* **Exercise instructions**: The word "cell" occurs in some of the lines below; copy each of those lines.

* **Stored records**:
* * * * *

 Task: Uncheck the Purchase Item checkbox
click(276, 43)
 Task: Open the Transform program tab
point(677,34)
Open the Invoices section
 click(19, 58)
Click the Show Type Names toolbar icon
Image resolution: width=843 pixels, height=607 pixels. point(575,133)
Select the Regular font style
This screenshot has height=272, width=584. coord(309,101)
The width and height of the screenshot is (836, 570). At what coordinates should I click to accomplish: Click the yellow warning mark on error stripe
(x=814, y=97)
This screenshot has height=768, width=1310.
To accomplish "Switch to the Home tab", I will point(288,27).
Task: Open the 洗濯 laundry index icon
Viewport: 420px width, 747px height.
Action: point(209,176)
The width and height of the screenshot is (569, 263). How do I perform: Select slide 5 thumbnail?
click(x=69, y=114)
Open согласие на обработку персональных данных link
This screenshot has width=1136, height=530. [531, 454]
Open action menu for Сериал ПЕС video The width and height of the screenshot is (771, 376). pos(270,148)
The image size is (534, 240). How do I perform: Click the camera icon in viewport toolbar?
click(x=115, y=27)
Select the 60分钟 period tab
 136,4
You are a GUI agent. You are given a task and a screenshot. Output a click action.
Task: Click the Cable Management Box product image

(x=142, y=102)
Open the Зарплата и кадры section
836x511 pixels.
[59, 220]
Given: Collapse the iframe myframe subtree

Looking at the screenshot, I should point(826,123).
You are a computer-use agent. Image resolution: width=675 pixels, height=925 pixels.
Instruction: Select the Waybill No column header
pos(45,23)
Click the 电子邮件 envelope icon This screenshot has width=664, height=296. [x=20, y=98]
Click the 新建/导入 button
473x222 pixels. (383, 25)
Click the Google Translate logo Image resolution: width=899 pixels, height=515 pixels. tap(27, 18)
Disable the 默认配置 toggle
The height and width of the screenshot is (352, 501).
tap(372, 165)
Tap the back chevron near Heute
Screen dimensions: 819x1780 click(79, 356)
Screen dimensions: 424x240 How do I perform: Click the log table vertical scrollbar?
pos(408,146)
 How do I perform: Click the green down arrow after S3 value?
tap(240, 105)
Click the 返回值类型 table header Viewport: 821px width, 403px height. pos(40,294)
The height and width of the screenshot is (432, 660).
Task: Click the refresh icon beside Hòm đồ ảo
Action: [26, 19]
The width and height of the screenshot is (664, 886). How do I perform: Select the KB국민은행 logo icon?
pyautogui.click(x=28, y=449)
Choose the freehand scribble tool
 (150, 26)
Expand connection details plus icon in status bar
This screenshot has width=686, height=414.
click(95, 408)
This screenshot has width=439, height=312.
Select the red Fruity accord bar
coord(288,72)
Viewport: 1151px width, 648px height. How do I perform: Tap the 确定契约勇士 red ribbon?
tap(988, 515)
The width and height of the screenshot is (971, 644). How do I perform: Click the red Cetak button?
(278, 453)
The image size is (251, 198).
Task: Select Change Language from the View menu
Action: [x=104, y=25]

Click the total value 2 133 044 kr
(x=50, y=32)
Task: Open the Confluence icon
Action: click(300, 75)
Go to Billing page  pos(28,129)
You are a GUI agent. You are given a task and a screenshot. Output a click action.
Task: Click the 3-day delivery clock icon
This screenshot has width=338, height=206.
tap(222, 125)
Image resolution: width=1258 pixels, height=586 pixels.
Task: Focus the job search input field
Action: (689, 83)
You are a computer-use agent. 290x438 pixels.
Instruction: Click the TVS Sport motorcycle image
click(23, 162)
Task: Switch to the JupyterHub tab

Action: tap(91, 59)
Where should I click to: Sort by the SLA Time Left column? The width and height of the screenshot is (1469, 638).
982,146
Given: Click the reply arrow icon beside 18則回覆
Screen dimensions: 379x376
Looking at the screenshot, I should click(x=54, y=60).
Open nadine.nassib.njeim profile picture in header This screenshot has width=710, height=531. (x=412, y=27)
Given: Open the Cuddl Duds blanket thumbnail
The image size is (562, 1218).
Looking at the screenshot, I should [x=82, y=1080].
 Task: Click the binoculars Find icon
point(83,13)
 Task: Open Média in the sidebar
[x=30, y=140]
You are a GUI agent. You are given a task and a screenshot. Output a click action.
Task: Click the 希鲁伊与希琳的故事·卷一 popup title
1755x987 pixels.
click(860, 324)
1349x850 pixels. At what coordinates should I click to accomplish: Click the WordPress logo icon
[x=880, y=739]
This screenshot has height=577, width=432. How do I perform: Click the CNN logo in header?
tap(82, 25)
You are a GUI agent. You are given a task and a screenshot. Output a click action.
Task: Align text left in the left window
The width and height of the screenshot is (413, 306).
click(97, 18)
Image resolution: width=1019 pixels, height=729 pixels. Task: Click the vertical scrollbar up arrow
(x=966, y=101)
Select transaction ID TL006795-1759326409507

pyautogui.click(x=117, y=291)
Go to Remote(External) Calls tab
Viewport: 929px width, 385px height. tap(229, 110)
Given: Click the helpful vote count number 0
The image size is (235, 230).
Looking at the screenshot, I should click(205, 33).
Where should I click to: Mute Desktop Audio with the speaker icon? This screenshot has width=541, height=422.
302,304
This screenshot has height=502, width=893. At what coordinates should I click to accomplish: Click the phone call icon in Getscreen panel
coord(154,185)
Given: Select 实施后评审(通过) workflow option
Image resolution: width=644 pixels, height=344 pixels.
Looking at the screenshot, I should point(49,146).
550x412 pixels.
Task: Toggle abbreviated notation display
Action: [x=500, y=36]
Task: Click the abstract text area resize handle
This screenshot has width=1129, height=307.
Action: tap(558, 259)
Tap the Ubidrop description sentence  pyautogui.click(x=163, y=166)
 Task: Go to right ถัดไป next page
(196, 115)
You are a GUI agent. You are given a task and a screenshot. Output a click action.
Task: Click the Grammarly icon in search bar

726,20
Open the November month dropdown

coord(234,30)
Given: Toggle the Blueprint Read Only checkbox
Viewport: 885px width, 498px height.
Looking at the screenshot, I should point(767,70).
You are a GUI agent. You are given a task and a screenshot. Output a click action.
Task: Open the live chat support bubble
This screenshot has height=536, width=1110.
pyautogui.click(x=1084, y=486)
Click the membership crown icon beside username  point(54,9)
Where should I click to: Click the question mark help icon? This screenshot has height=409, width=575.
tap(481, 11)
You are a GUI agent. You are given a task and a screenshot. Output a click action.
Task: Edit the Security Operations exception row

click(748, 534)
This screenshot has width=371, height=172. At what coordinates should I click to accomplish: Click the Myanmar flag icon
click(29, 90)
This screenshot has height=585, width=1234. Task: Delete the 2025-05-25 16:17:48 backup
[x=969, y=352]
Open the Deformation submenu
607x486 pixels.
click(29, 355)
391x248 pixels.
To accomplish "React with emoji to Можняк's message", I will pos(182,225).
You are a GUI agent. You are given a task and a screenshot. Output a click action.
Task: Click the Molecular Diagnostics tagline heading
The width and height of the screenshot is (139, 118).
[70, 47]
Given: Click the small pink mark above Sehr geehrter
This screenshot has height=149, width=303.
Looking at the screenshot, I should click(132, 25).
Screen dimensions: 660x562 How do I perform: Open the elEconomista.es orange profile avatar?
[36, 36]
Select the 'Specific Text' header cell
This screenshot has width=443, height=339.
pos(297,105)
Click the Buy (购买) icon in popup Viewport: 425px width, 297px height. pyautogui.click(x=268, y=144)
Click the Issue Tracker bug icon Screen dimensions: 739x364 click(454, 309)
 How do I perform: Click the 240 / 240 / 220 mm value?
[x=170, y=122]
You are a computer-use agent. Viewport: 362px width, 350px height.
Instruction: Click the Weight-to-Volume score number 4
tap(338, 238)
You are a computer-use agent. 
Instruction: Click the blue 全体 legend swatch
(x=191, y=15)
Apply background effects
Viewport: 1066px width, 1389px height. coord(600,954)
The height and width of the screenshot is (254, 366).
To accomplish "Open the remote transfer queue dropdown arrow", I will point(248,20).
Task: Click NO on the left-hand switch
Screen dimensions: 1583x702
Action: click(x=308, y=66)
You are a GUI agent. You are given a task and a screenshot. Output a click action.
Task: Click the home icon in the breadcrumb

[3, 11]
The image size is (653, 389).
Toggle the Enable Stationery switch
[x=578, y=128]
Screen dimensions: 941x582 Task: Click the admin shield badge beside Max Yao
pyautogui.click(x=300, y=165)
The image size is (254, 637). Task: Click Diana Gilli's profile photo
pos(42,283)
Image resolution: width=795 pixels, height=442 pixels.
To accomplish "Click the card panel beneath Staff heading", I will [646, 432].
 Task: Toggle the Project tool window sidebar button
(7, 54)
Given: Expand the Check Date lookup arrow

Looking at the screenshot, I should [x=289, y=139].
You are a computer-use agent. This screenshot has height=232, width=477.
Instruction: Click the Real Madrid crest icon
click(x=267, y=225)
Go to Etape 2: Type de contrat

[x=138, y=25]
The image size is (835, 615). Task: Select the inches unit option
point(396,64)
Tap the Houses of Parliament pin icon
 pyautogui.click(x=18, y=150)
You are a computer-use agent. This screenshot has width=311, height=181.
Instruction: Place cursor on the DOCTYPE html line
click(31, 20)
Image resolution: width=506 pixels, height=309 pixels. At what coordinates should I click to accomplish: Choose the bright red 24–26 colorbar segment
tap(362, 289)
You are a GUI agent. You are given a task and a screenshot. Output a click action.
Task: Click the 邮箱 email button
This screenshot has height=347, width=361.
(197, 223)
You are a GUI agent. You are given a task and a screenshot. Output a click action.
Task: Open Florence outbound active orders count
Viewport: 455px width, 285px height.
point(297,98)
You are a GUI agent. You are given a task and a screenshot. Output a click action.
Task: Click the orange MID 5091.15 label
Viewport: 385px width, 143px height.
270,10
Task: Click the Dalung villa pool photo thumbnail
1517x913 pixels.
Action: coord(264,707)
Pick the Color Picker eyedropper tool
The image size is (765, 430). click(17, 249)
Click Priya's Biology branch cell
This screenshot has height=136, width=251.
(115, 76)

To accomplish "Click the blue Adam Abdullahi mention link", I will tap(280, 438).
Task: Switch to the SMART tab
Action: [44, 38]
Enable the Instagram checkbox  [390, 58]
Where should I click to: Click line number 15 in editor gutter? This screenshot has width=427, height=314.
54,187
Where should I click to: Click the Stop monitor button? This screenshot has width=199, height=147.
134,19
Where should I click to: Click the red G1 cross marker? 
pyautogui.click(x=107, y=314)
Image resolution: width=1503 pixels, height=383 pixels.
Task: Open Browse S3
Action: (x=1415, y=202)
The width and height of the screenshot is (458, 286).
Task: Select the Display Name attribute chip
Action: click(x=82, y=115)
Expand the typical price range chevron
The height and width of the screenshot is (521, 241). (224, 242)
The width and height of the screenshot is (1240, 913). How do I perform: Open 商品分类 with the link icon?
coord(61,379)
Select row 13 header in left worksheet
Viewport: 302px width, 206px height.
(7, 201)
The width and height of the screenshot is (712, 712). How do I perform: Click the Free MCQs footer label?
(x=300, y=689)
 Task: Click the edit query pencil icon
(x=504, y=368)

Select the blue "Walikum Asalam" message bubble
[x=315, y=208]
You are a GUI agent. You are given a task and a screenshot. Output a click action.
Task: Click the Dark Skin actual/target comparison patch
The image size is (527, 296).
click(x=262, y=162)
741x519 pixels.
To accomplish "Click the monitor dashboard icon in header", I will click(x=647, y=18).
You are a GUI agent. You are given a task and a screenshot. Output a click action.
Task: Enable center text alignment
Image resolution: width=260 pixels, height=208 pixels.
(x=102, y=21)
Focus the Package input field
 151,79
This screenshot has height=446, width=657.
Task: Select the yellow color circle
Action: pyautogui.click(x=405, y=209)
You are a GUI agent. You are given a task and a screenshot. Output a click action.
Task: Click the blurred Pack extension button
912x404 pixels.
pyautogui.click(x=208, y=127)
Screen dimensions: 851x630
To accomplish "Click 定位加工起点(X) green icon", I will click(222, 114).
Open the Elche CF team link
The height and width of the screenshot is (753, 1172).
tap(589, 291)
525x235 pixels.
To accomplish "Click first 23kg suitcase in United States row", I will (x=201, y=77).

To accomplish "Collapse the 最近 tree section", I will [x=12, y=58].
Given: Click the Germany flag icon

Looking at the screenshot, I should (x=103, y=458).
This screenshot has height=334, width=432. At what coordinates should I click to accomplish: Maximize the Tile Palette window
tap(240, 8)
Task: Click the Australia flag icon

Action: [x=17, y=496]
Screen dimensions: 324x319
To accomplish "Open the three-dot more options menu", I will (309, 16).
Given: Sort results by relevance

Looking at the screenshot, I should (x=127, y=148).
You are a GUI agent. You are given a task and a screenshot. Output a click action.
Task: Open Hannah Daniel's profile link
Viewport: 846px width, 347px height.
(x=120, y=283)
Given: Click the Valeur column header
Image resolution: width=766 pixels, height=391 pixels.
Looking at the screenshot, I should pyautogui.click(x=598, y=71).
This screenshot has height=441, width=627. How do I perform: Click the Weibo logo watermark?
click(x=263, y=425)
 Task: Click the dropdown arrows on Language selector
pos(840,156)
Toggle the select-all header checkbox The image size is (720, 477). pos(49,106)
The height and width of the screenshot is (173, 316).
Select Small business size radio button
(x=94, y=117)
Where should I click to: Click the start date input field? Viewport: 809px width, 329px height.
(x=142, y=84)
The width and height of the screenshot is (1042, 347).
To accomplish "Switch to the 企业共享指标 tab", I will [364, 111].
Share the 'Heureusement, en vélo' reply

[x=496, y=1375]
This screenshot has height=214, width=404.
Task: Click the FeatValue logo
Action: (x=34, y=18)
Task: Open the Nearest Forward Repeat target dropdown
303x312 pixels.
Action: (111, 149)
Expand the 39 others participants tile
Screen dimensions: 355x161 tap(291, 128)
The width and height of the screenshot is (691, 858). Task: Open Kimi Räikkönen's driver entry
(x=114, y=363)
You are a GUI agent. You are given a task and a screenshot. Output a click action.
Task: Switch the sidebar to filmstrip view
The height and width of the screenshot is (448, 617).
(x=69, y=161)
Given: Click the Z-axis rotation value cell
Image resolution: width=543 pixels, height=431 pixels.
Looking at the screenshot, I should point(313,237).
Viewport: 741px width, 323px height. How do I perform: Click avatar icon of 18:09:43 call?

* * * * *

* **Response to this exercise**:
Select the 'Specific Text' header cell
Click Priya's Biology branch cell
Given: Click the Z-axis rotation value cell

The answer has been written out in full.